Records for locating described items:
= = =
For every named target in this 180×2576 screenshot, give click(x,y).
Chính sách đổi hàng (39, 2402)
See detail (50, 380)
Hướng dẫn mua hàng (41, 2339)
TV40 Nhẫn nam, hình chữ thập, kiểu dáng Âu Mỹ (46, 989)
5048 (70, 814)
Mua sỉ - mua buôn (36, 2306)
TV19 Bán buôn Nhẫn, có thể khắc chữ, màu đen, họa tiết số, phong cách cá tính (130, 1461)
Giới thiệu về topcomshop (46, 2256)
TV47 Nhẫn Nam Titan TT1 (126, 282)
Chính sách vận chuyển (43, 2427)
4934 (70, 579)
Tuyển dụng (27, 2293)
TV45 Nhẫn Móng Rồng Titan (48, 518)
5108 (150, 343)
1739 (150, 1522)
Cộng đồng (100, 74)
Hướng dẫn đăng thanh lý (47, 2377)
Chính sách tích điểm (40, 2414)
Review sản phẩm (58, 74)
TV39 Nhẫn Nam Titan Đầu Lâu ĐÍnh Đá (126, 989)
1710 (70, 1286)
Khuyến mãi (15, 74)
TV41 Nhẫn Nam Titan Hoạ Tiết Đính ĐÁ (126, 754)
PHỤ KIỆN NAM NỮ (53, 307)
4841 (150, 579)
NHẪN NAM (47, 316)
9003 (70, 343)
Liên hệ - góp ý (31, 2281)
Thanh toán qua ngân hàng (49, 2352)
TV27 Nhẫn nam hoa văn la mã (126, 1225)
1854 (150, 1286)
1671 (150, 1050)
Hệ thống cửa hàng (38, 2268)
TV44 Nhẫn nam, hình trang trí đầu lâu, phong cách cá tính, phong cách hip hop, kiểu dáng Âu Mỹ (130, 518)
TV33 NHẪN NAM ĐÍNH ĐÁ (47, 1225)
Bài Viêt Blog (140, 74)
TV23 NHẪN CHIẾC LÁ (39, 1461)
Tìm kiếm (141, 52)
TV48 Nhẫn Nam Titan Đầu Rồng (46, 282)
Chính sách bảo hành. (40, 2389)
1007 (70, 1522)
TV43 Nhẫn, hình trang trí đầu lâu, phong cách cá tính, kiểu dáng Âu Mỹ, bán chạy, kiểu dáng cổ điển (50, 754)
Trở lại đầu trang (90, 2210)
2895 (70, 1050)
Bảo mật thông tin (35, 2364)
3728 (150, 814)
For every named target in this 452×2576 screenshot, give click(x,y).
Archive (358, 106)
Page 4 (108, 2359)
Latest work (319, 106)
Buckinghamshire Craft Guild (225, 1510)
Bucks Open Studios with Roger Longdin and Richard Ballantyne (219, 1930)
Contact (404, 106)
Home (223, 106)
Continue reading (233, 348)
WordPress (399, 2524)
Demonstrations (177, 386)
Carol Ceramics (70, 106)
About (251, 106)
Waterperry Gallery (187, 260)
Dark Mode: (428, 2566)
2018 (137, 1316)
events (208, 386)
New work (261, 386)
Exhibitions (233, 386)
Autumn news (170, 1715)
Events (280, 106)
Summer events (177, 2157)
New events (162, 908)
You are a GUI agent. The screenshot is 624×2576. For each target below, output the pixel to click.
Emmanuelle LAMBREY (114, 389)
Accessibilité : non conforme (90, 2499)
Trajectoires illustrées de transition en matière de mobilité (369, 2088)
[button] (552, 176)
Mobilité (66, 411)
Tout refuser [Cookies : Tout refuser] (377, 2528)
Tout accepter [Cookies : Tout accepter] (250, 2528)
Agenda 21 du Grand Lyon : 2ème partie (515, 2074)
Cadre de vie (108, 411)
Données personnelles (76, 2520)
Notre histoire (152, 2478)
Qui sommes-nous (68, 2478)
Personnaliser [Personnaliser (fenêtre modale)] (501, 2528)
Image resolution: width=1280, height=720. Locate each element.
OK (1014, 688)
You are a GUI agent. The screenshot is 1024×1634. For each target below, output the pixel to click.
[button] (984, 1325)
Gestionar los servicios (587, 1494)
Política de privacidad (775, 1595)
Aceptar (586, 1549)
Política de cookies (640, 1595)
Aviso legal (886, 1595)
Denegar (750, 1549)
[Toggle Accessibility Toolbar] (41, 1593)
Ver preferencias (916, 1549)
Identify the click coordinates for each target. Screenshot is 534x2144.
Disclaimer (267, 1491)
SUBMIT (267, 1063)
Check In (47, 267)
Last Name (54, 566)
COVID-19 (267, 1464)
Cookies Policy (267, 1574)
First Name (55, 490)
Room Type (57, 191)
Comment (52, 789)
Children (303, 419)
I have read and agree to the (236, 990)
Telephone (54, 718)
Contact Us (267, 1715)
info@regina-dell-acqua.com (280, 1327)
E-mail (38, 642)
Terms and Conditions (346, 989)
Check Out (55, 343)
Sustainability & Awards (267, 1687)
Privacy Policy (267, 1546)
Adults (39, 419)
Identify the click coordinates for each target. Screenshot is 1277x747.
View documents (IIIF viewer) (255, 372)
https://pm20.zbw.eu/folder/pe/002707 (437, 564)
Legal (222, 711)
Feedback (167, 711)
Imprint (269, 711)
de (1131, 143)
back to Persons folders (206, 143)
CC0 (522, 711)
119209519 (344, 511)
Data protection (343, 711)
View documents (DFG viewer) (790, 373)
= = =
# REQUIRED WORK
Rewrite the records starting at the line containing "New events (162, 908)" and ending at the line containing "Qui sommes-nous (68, 2478)", requests included, and raise every coordinate in the answers by 100. Output only those lines.

# COMPLETE RESPONSE
New events (262, 1008)
You are a GUI agent. The screenshot is 624×2576. For each target below, output the pixel to click.
Emmanuelle LAMBREY (214, 489)
Accessibilité : non conforme (190, 2599)
Trajectoires illustrées de transition en matière de mobilité (469, 2188)
[button] (652, 276)
Mobilité (166, 511)
Tout refuser [Cookies : Tout refuser] (477, 2628)
Tout accepter [Cookies : Tout accepter] (350, 2628)
Agenda 21 du Grand Lyon : 2ème partie (615, 2174)
Cadre de vie (208, 511)
Données personnelles (176, 2620)
Notre histoire (252, 2578)
Qui sommes-nous (168, 2578)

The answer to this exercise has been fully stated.